Aug
One of our clients is a ten-year old girl. I’ve been involved with her videos, photos and interviews. She was involved in a roll-over accident when she was seven years old. She and her cousin were seriously injured. Another family member was killed.
There have been way too many doctors’ appointments in her young life. She has spent way too much time listening to attorneys. The legal talk makes her sleepy, it makes her tired and she wants to get away from it. She should be outside playing but she is here with us as we defend her legal rights and attempt to make justice out of what has happened. I get her a toy and a children’s book to distract her. But there is no getting away from her disfigurement and the permanent disability it has created.
She remembers the screaming, some of it her own, as she looked down and saw that four of her fingers had been sliced off in the accident. Where were they? All she saw was blood. How could you lose your fingers? All this went through the mind of a seven year old. It must have been horrifying. She wanted her mother to make everything okay. But her mother was back at the camp ground and didn’t know. For our client, the wait for her mother to get there, and the emergency responders must have seemed like an eternity.
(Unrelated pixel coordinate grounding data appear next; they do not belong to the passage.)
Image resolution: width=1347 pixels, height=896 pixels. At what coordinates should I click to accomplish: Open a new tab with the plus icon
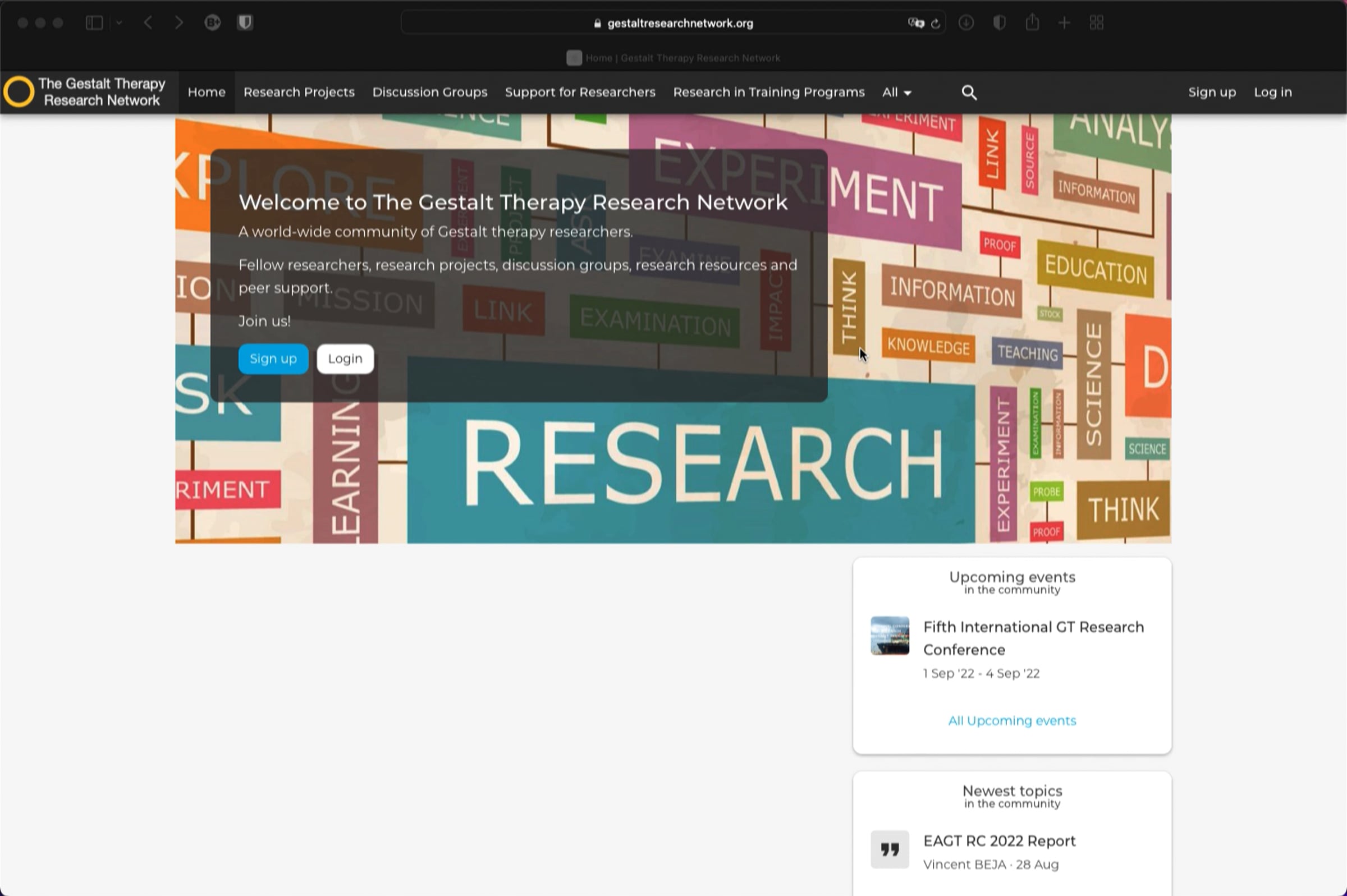[x=1064, y=23]
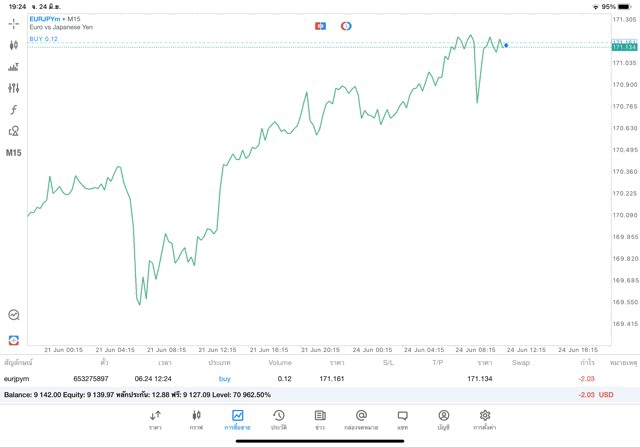Image resolution: width=640 pixels, height=447 pixels.
Task: Tap the red-blue icon at bottom of sidebar
Action: pyautogui.click(x=14, y=340)
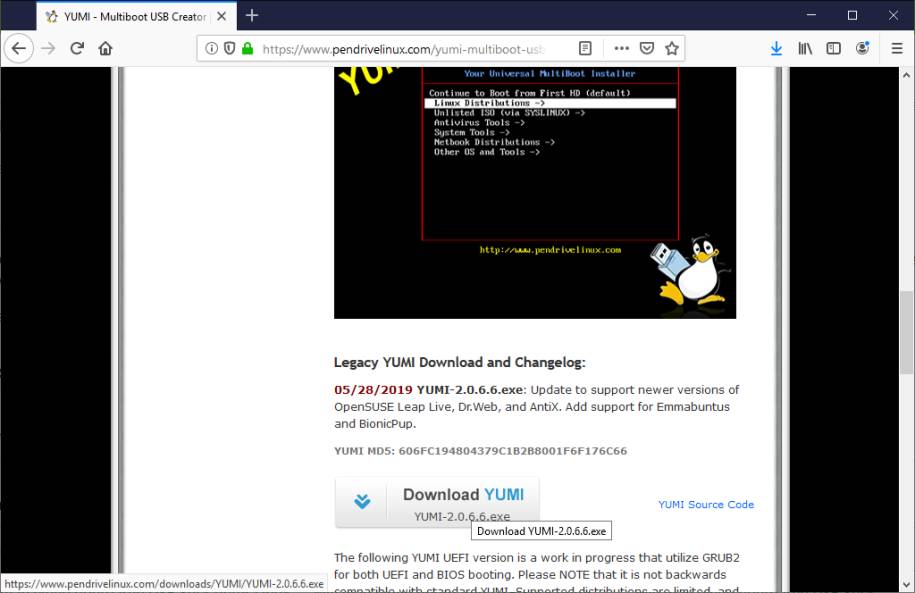Toggle the browser sidebar
This screenshot has width=915, height=593.
point(833,48)
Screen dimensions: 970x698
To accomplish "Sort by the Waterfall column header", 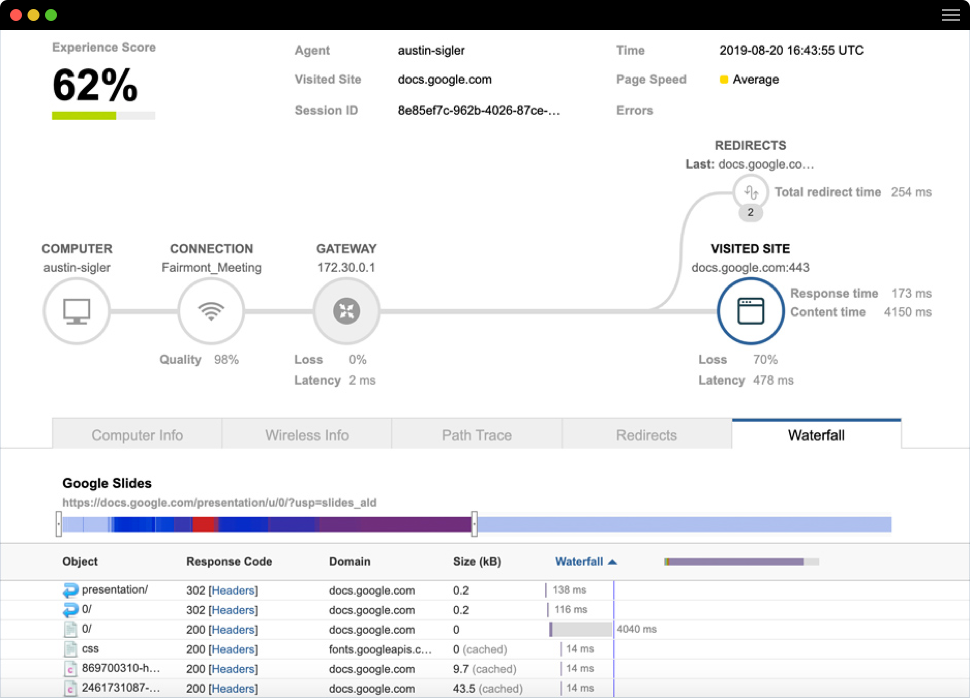I will click(579, 562).
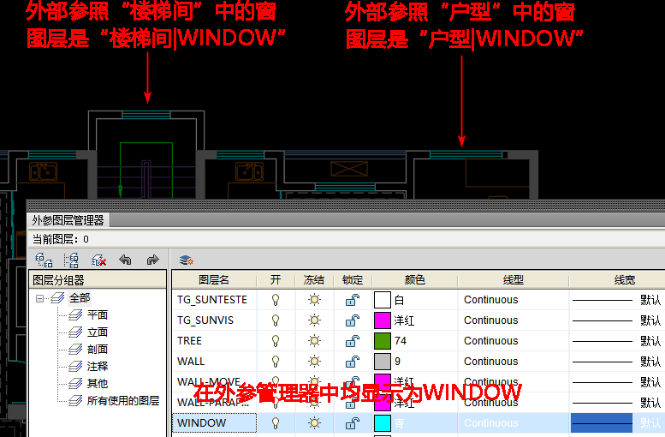Open the linetype Continuous for TREE layer
This screenshot has width=665, height=437.
[x=490, y=341]
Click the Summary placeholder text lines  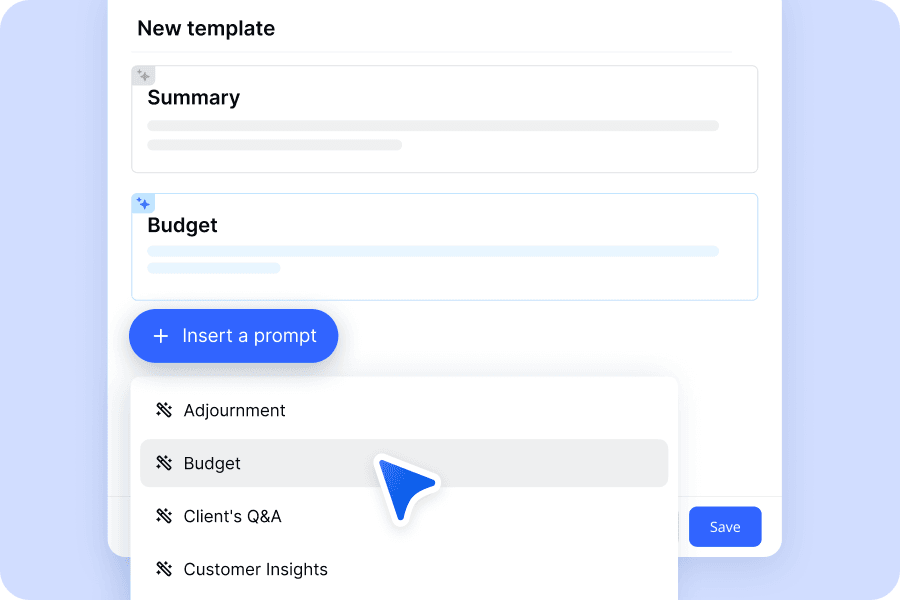[x=433, y=136]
Her hand looks strange. The pictures I took show the angle of the sharp slice that took off her fingers. It’s disturbing. I won’t show them here.
Rescuers and family members searched through the sand for her fingers. Think about that for a moment. They found one; her middle finger. The amazing doctors at Primary Children’s Hospital reattached that finger to her index finger. They decided that was more useful to her long term. They grafted skin onto her baby finger hoping it would function better and look less disfigured.
My little friend does her best. She has worked very hard to perfect her handwriting. (Her grades suffered after the accident when the teacher couldn’t read her homework). Her nubbed fingertip pads have calluses from school work. I asked her to write her name out on a piece of white paper for me. It was slow-going, but she was proud of her progress.
She is ten now. In school, everyone knows about her fingers. Kids never miss an opportunity to taunt and tease her. She hides her hurt from everyone, even her mother. This troubles her mother who wants to be there for her and shield her from this pain.
There are dozens of stories like hers, or worse, terrible deaths that have resulted from Yamaha’s insistence on profits over safety. CBS News estimates there have been 59 deaths and hundreds of accidents resulting from this machine.
We believe that Yamaha be held accountable for manufacturing and selling a vehicle they knew was unreliable, top heavy and readily prone to roll-overs. Her attorney here is a warrior on her behalf. We can’t restore her fingers, but we can make sure she has a little financial security as an adult. Her job choices are limited. She deserves compensation. I want all that for her too. Mostly though, I wish we had the science to grow fingers back, especially hers.